Supplied records ▸
Segment Open

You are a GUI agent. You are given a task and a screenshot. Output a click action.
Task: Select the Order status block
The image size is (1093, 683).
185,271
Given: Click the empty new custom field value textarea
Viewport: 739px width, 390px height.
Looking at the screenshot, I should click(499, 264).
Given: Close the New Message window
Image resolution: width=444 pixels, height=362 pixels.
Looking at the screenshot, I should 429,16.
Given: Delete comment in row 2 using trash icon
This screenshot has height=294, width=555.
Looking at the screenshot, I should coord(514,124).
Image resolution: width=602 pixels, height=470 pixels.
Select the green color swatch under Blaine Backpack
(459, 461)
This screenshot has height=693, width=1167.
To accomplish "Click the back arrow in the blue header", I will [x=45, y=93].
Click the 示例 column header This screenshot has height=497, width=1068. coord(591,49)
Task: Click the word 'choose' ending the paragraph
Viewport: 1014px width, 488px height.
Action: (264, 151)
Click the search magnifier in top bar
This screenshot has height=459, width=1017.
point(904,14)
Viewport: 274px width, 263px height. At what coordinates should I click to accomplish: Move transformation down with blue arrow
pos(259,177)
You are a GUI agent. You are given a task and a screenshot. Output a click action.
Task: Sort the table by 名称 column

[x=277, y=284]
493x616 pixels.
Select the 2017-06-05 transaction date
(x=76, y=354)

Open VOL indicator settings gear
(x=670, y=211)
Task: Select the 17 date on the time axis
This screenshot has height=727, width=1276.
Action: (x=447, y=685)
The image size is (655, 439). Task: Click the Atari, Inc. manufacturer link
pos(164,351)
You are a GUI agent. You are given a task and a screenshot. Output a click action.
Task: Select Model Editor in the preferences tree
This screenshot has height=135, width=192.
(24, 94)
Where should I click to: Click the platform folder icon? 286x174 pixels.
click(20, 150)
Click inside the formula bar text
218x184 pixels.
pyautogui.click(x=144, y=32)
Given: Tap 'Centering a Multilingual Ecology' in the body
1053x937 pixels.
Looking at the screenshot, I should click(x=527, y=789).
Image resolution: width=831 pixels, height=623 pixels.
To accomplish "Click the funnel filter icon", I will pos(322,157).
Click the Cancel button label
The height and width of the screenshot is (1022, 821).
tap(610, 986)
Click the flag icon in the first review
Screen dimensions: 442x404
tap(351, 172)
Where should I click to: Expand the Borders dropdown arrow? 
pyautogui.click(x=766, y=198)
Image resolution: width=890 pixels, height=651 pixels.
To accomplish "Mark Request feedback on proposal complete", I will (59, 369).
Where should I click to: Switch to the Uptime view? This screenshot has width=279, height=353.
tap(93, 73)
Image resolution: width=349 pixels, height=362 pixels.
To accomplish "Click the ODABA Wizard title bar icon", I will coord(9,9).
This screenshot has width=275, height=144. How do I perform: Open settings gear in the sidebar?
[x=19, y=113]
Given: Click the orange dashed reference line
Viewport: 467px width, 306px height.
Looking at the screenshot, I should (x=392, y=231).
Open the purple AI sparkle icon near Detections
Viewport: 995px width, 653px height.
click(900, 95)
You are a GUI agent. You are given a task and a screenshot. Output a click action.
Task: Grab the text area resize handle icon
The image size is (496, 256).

Segment Closed

Exercise requirements ▸
Repeat the listing exactly, keeping every word in place.

Solution ▸
You are a GUI agent. You are given a task and a screenshot. Output a click action.
Task: Select the Order status block
The image size is (1093, 683).
185,271
Given: Click the empty new custom field value textarea
Viewport: 739px width, 390px height.
Looking at the screenshot, I should click(499, 264).
Given: Close the New Message window
Image resolution: width=444 pixels, height=362 pixels.
Looking at the screenshot, I should 429,16.
Given: Delete comment in row 2 using trash icon
This screenshot has height=294, width=555.
Looking at the screenshot, I should coord(514,124).
Image resolution: width=602 pixels, height=470 pixels.
Select the green color swatch under Blaine Backpack
(459, 461)
This screenshot has height=693, width=1167.
To accomplish "Click the back arrow in the blue header", I will [x=45, y=93].
Click the 示例 column header This screenshot has height=497, width=1068. coord(591,49)
Task: Click the word 'choose' ending the paragraph
Viewport: 1014px width, 488px height.
Action: (264, 151)
Click the search magnifier in top bar
This screenshot has height=459, width=1017.
point(904,14)
Viewport: 274px width, 263px height. At what coordinates should I click to accomplish: Move transformation down with blue arrow
pos(259,177)
You are a GUI agent. You are given a task and a screenshot. Output a click action.
Task: Sort the table by 名称 column

[x=277, y=284]
493x616 pixels.
Select the 2017-06-05 transaction date
(x=76, y=354)

Open VOL indicator settings gear
(x=670, y=211)
Task: Select the 17 date on the time axis
This screenshot has height=727, width=1276.
Action: (x=447, y=685)
The image size is (655, 439). Task: Click the Atari, Inc. manufacturer link
pos(164,351)
You are a GUI agent. You are given a task and a screenshot. Output a click action.
Task: Select Model Editor in the preferences tree
This screenshot has height=135, width=192.
(24, 94)
Where should I click to: Click the platform folder icon? 286x174 pixels.
click(20, 150)
Click inside the formula bar text
218x184 pixels.
pyautogui.click(x=144, y=32)
Given: Tap 'Centering a Multilingual Ecology' in the body
1053x937 pixels.
Looking at the screenshot, I should click(x=527, y=789).
Image resolution: width=831 pixels, height=623 pixels.
To accomplish "Click the funnel filter icon", I will pos(322,157).
Click the Cancel button label
The height and width of the screenshot is (1022, 821).
tap(610, 986)
Click the flag icon in the first review
Screen dimensions: 442x404
tap(351, 172)
Where should I click to: Expand the Borders dropdown arrow? 
pyautogui.click(x=766, y=198)
Image resolution: width=890 pixels, height=651 pixels.
To accomplish "Mark Request feedback on proposal complete", I will (59, 369).
Where should I click to: Switch to the Uptime view? This screenshot has width=279, height=353.
tap(93, 73)
Image resolution: width=349 pixels, height=362 pixels.
To accomplish "Click the ODABA Wizard title bar icon", I will coord(9,9).
This screenshot has width=275, height=144. How do I perform: Open settings gear in the sidebar?
[x=19, y=113]
Given: Click the orange dashed reference line
Viewport: 467px width, 306px height.
Looking at the screenshot, I should (x=392, y=231).
Open the purple AI sparkle icon near Detections
Viewport: 995px width, 653px height.
click(900, 95)
You are a GUI agent. You are given a task and a screenshot. Output a click action.
Task: Grab the text area resize handle icon
The image size is (496, 256).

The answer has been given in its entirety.